NAMB is represented by lawyers from Butler-Snow, a law firm with 337 attorneys in five offices across the United States and an office in Singapore, and Wilmer-Hale, which has 1,000 attorneys in 13 offices across the United States, Europe and Asia. McRaney’s legal advocate is W. Harvey Barton who has his own law practice in Pascagoula, Mississippi.
GO BACK TO GO AHEAD
In effect, the most recent ruling affirms the determination by the three-judge appeals court panel that the federal judge in Mississippi was premature in dismissing McRaney’s case when he reversed his earlier decision that let McRaney’s case to proceed. His change in position came without the parties deposing witnesses or presenting new evidence.
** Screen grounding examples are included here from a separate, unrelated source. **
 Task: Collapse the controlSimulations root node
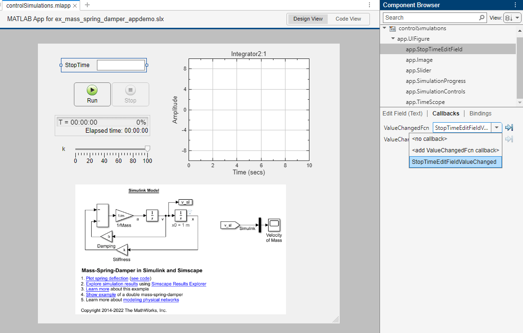click(x=385, y=29)
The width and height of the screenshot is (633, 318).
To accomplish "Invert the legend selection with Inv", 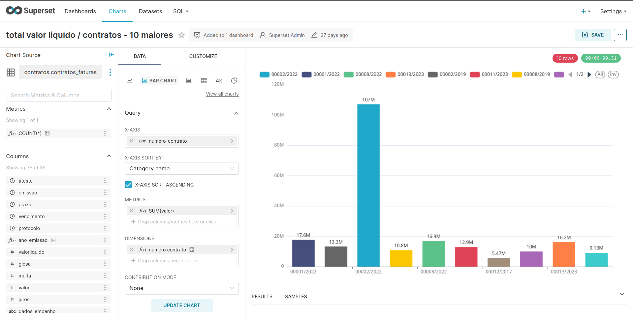I will (613, 74).
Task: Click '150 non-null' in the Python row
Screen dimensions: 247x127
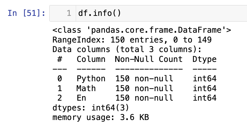Action: pyautogui.click(x=144, y=78)
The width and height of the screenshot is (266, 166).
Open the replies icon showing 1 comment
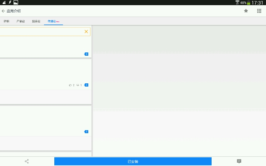click(x=79, y=85)
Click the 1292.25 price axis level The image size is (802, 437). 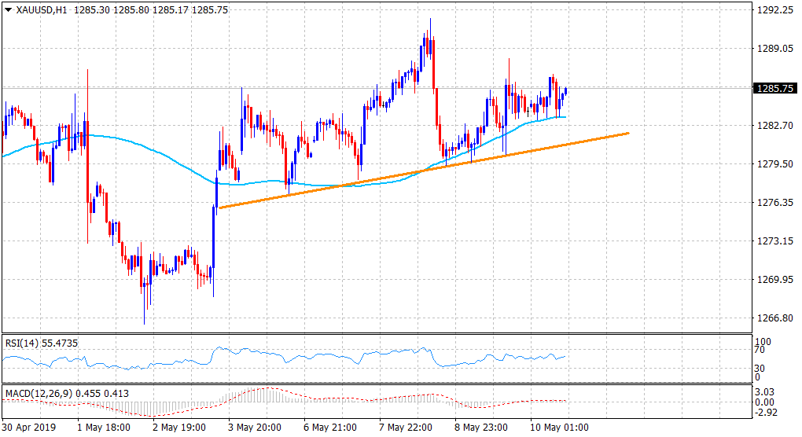click(771, 10)
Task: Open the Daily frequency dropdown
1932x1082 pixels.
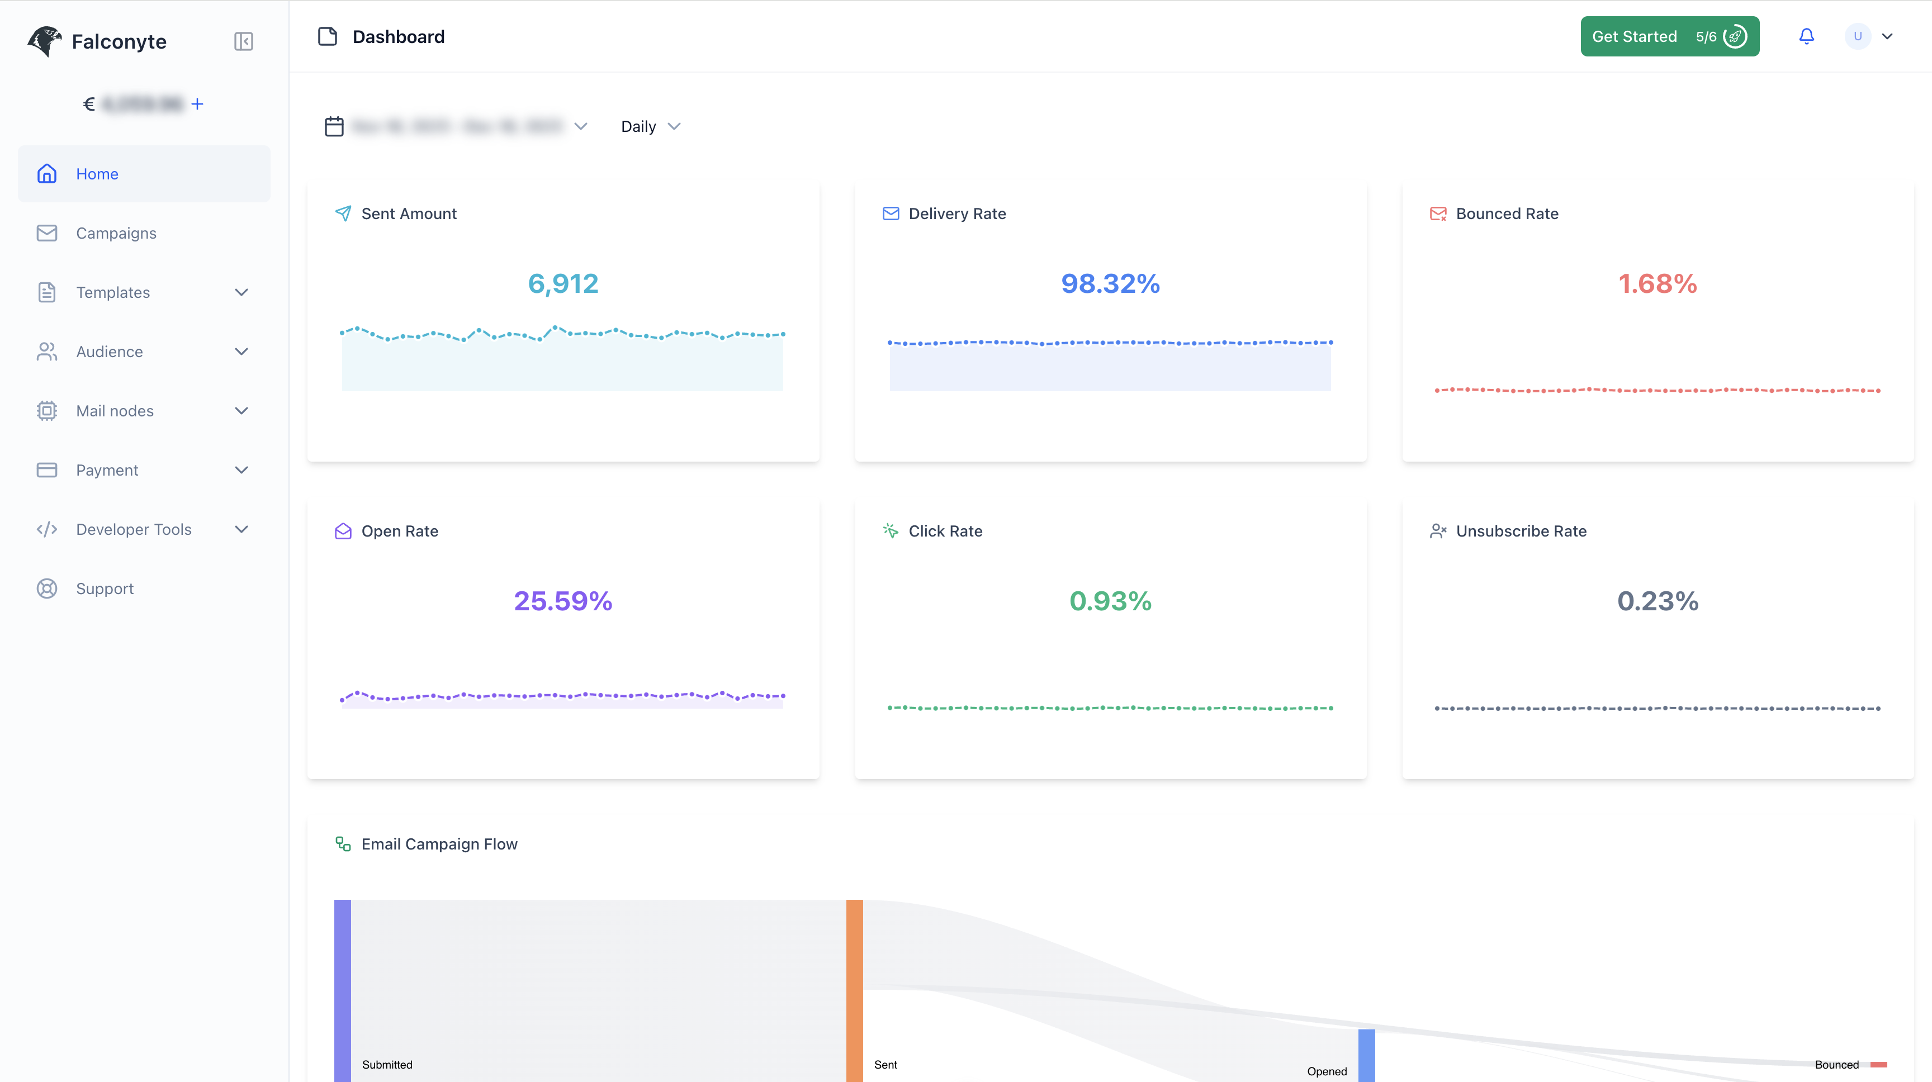Action: tap(650, 126)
The panel declared the result of this error was that “many of the relevant facts have yet to be developed.”
“At this early stage of the litigation, it is not clear that any of these determinations will require the court to address purely ecclesiastical questions,” the panel stated. “McRaney is not challenging the termination of his employment … and he is not asking the court to weigh in on issues of faith or doctrine. … His complaint asks the court to apply neutral principles of tort law to a case that, on the face of the complaint, involves a civil rather than religious dispute.”
The affirmation by the full court means McRaney’s lawyer now will be able to depose witnesses, allowing him to question Ezell under oath, as well as past and present NAMB trustees and employees. However, if after hearing evidence the lower federal court finds the issue is one of “interpreting religious procedures or beliefs,” the panel said McRaney’s case could be dismissed on the principle of “ecclesiastical exception” – a legal precedent that bars courts from applying laws to religious institutions with regard to employment of “ministers.”